The task | Show, from the entries below, every line in which "agent" appears.

[Collected data entries]

○ ○ ○

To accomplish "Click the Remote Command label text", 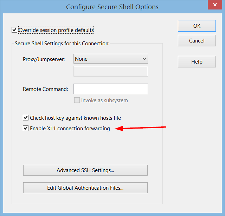I will [x=45, y=89].
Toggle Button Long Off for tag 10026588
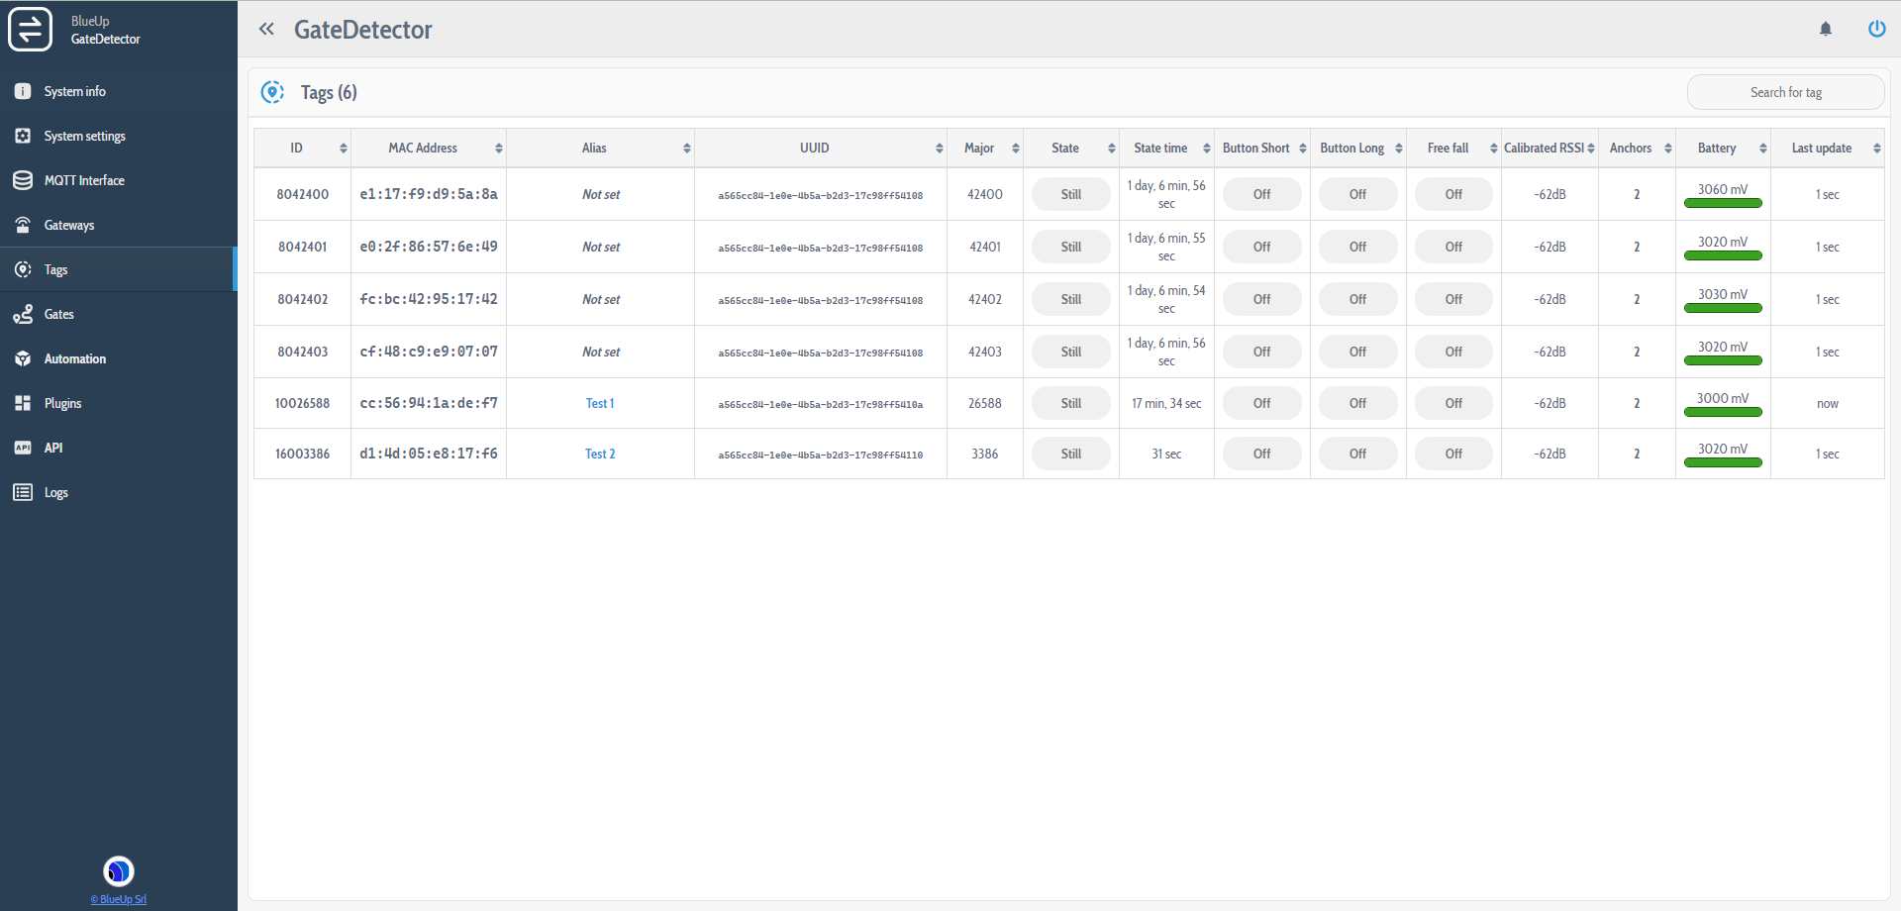This screenshot has width=1901, height=911. pos(1356,404)
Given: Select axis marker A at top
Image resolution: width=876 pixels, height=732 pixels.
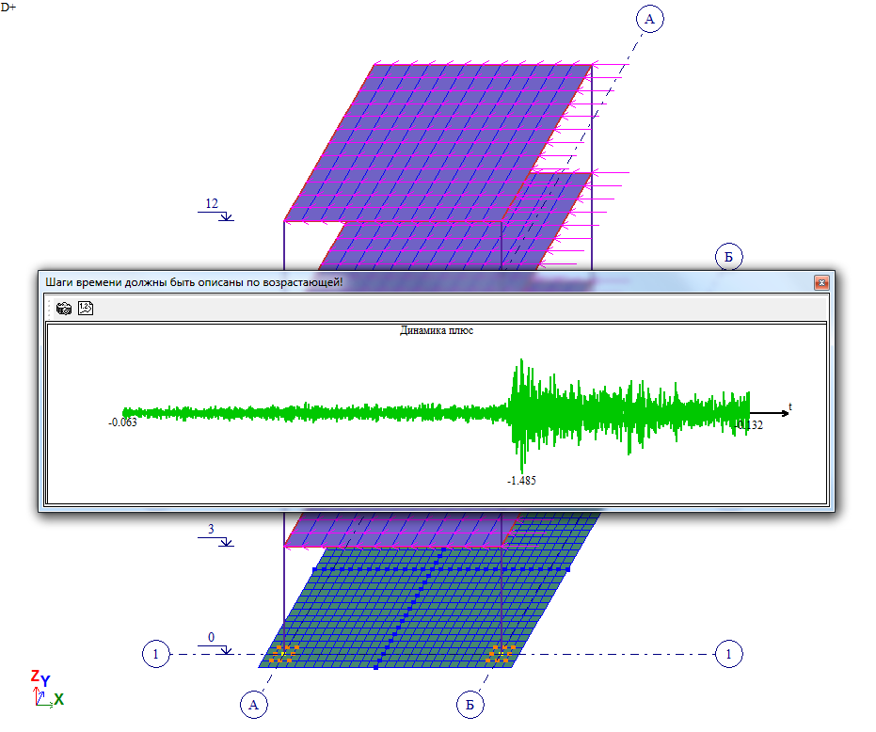Looking at the screenshot, I should (650, 18).
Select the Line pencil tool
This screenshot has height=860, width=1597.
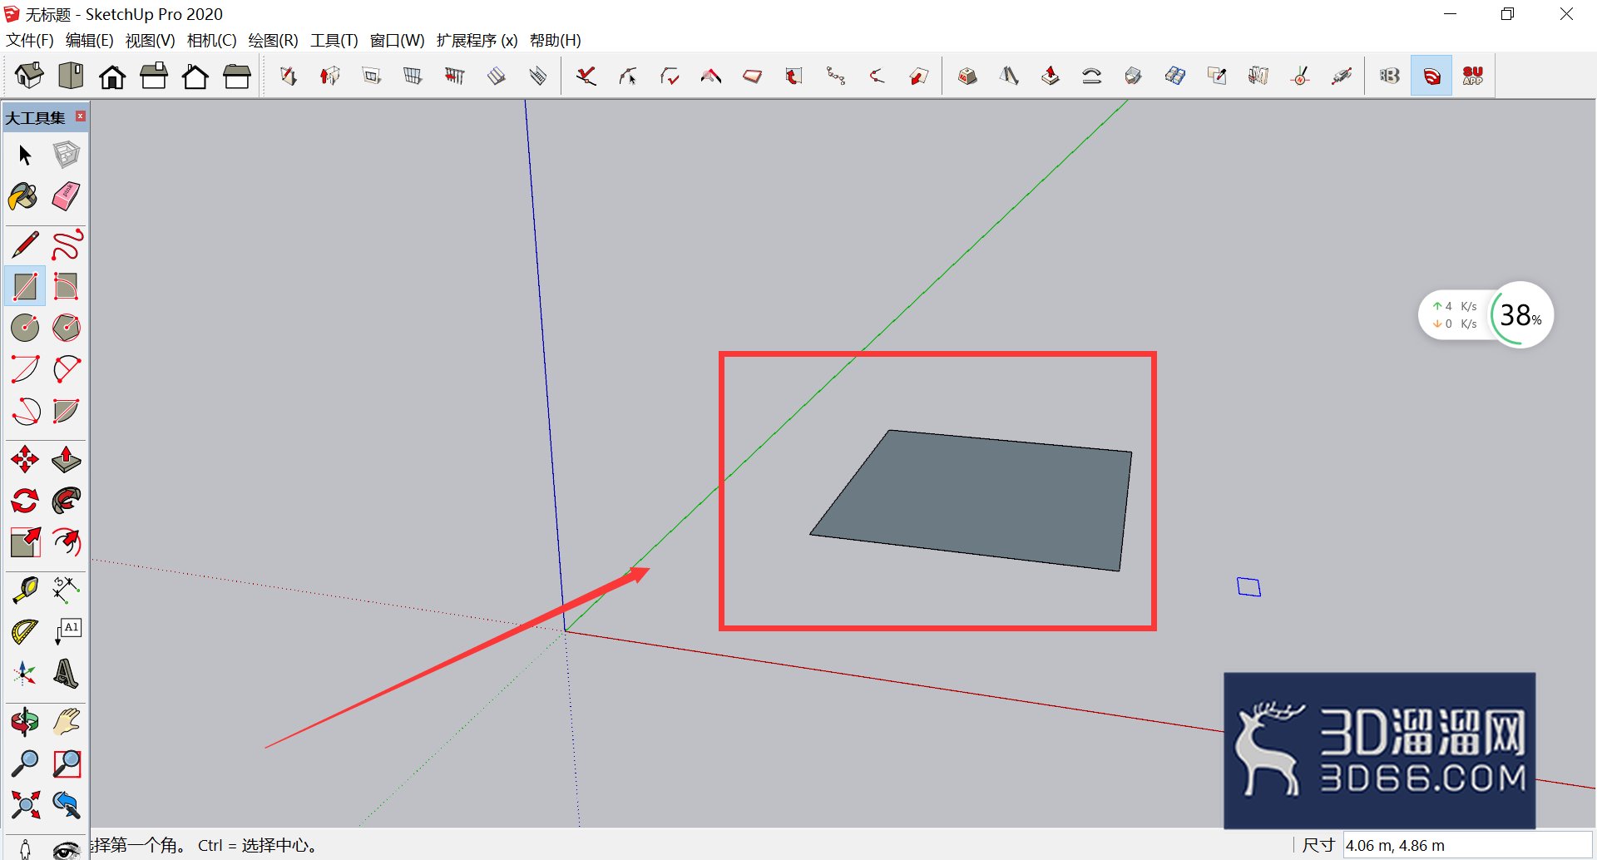(x=25, y=245)
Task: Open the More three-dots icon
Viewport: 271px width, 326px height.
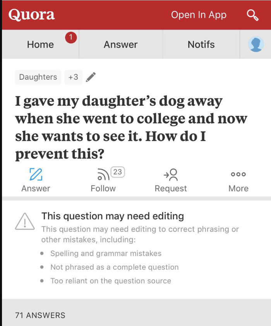Action: (x=238, y=174)
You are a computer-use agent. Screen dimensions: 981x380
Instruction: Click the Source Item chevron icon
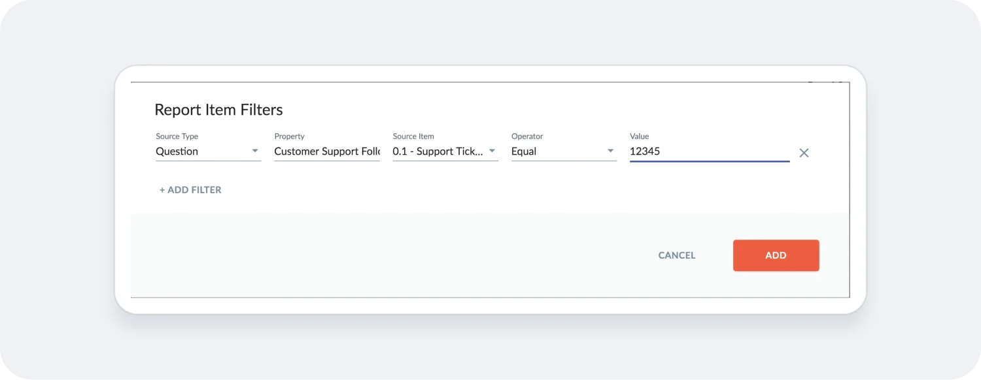492,151
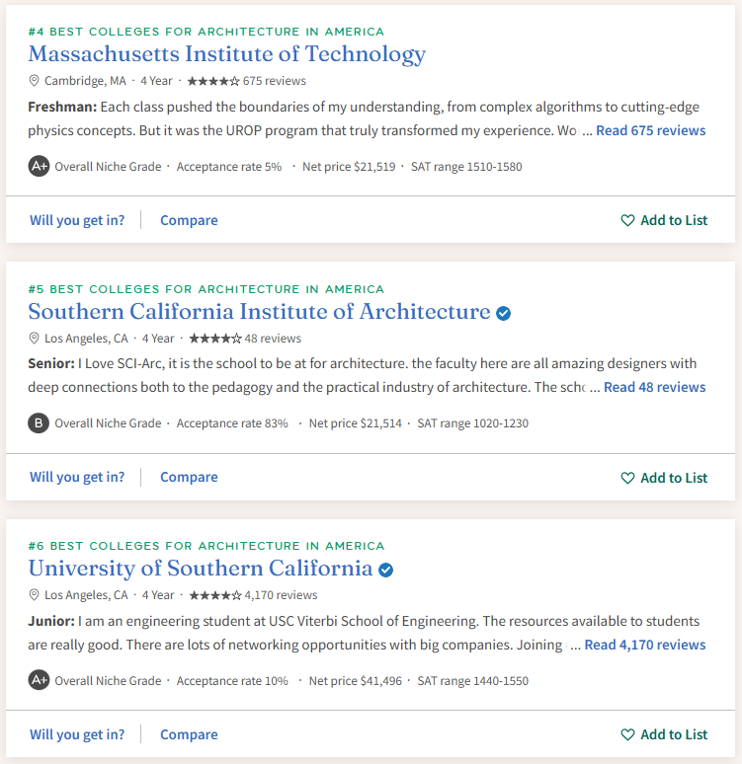
Task: Click Will you get in? for MIT
Action: tap(77, 220)
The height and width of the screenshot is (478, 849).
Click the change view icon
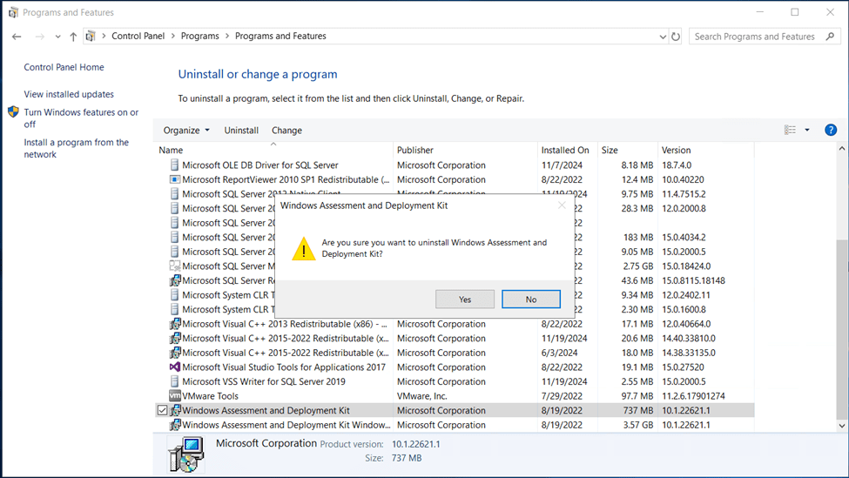(790, 130)
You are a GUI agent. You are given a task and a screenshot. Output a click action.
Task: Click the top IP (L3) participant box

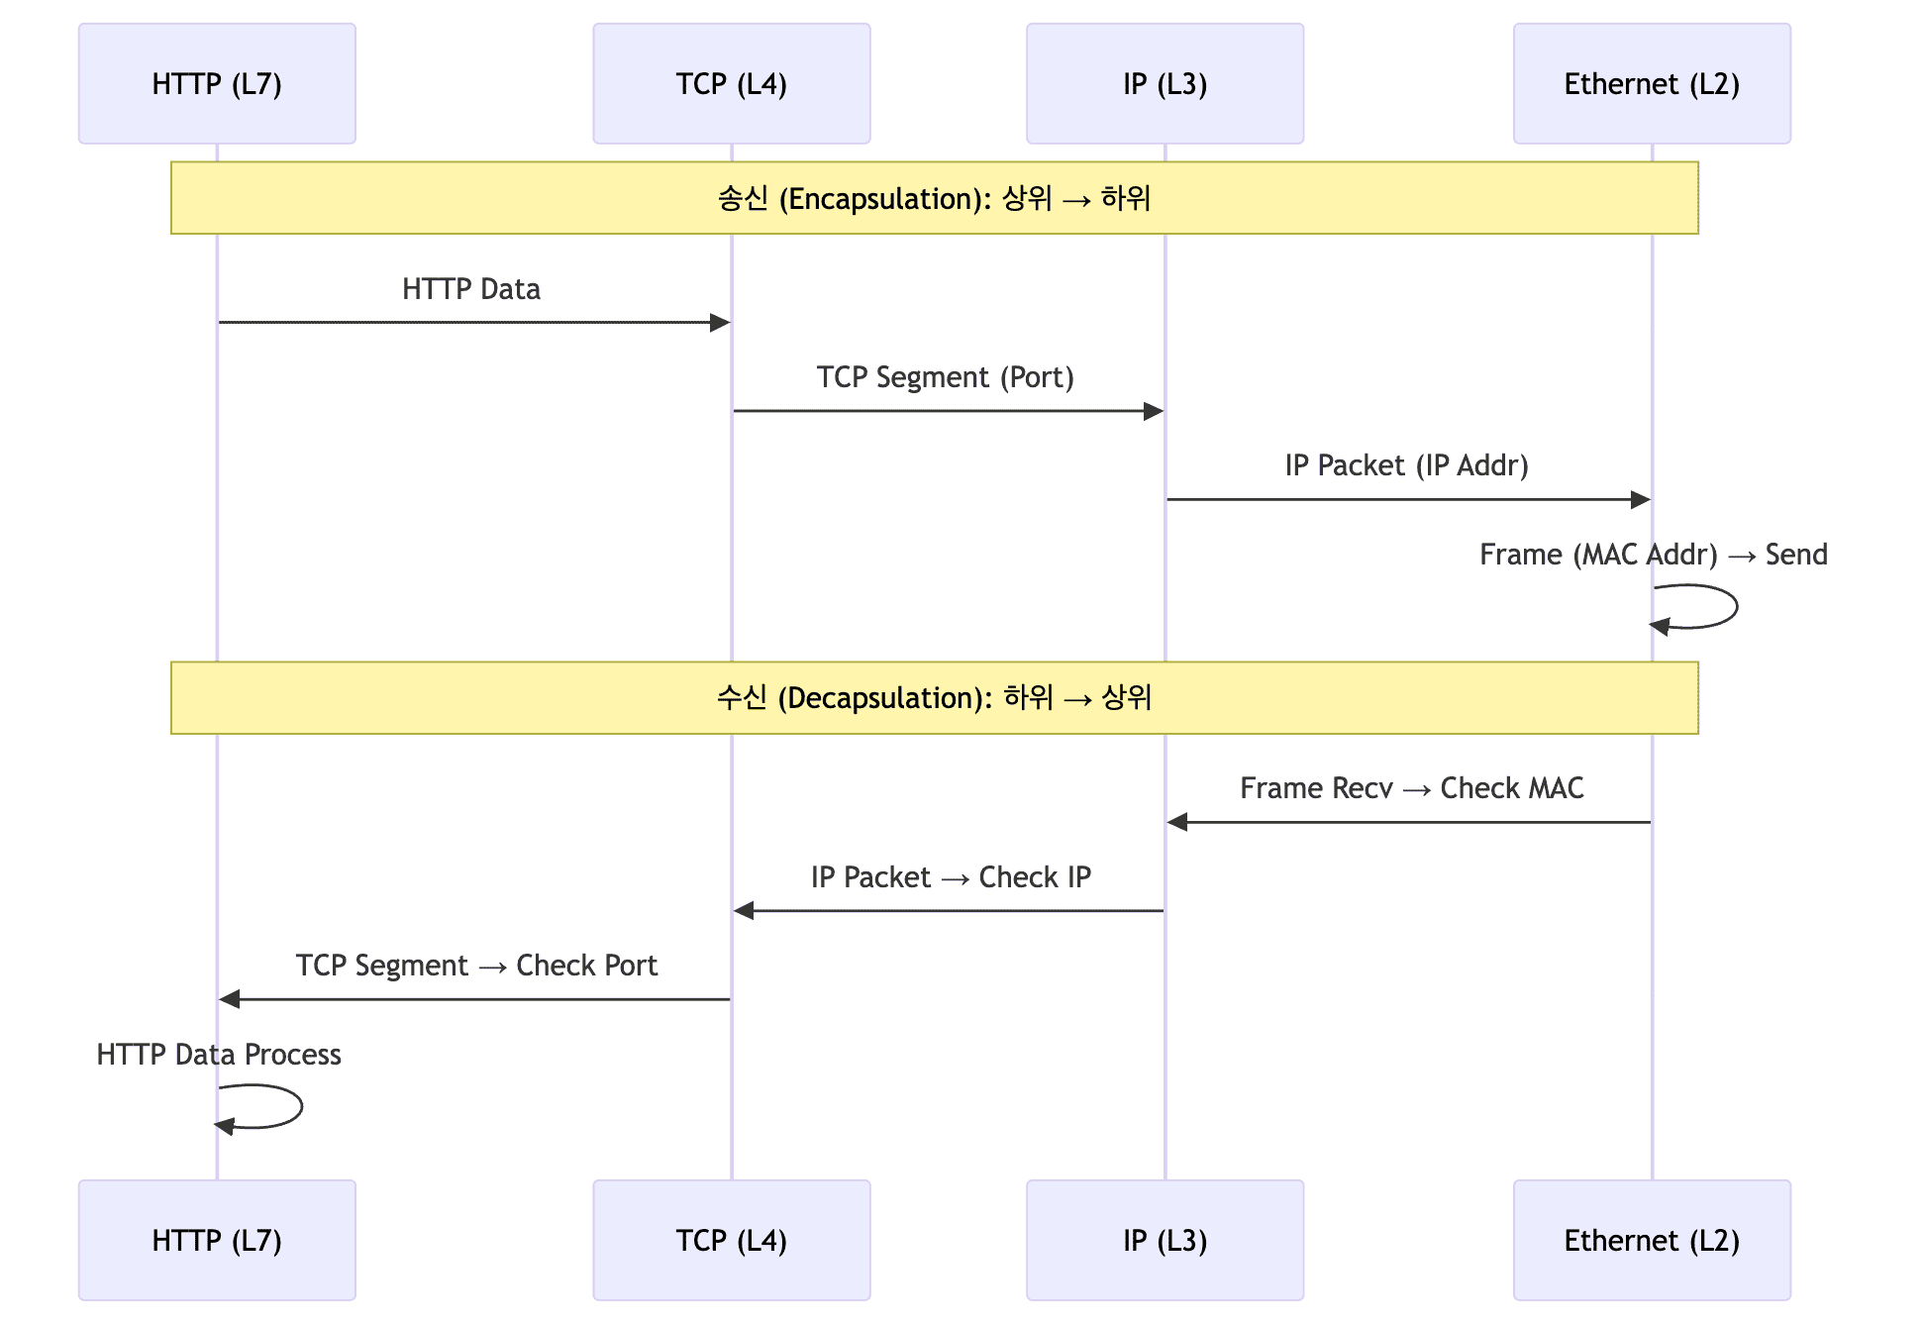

○ ○ ○

Problem solution |
You are a computer-use agent. Screen dimensions: 981x380
You are a GUI agent. You are given a task and a screenshot. Output a click action.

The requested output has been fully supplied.